If you feel you have been misled by our promotions, we wish to unreservedly apologise and offer a full refund.
This is an impressive skeptical victory. One of the self-proclaimed missions of the skeptical movement (such as it is) is consumer protection. Skeptics value truth and reason, and often we will correct a misconception just for the sake of doing so. But often misinformation has a nefarious purpose – to support an ideology, or just to sell something. Deliberately using misinformation in order to create a demand for a product or service is known as fraud.
The manufacturers of PowerBalance were forced to make the above statement in the Australian media. How did this come about? The Australian Skeptics were instrumental – here is a timeline of the events, summarized for me by Richard Saunders:
I appeared on TV on the show Today/Tonight in Dec 2009 and tested the Australian distributor. He failed 5/5 tests.(http://www.youtube.com/watch?v=Ynbx5JfEwcA)A few months later I and Dr Rachie and Dr Krissy made the video: Applied Kinesiology – How it’s Done (http://www.youtube.com/watch?v=Piu75P8sxTo)After that I met with the people from CHOICE magazine and explained the whole system to them. They independently of me then ran their own tests and concluded it was a con. (http://www.youtube.com/watch?v=Ds8OSYuig)Dr Ken Harvey then wrote a complaint to the TGA,(http://vicskeptics.wordpress.com/2010/11/16/tga-calls-on-power-balance-to-withdraw-claims-and-advertising/)All this lead to the ACCC directing Power Balance in December 2010 to stop making claims about the product that could not be supported. Power Balance Australia posted this retraction on their web site (http://www.powerbalance.com/australia/CA) – This page is of great importance. It shows Power Balance admitting their product does not work.Power Balance USA have now removed links to the Australian site! See bottom of page. (http://www.powerbalance.com/)
The video by Richard is especially useful. It shows how at least some people who were selling the PowerBalance bands used what, in my opinion, has to be conscious deception in order to sell their product. When you want someone to fall over, you push straight down on their arm. When you want them to keep their balance, you push slightly toward their center of balance. This is just an old trick, easily demonstrated.
The SkepticBros also got involved – two young skeptics who happened to have a connection to the Chinese manufacturers that were the probable source of these rubber wrist bands with cheap holograms installed. They discovered that you could order these bands for less than a buck a unit. They were selling for between 30-60 dollars each. So they had a few thousand made up and started selling them as Placebo Bands for just $2. I’ve got a few – they’re good conversation starters.
PowerBalance USA is still up an running. On their website they write:
Power Balance is Performance Technology designed to work with your body’s natural energy field. Founded by athletes, Power Balance is a favorite among elite athletes for whom balance, strength and flexibility are important.
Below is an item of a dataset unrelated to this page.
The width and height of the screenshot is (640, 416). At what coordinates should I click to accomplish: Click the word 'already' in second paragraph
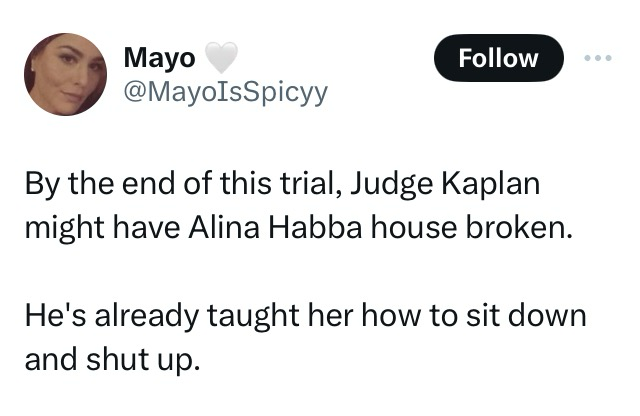(x=147, y=316)
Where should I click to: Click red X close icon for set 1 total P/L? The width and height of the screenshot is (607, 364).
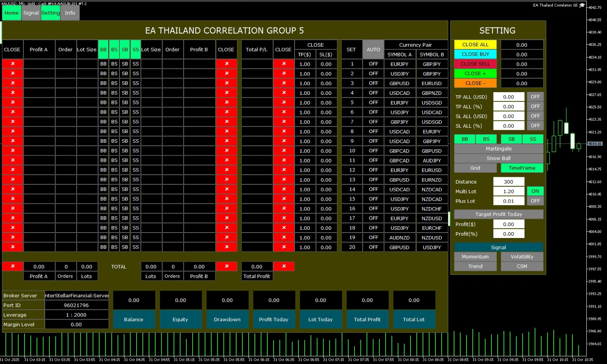[x=284, y=64]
Very slick – notice how they don’t actually claim anything. The implication is clear, but nothing is actually claimed. Still, in my opinion, this is fraud none-the-less. It is creating a misleading belief in order to generate a market for a dubious product. Now it’s time for the FTC to get involved. If Australians are being protected by the TGA, Americans should be protected by the FTC. Fraud is fraud.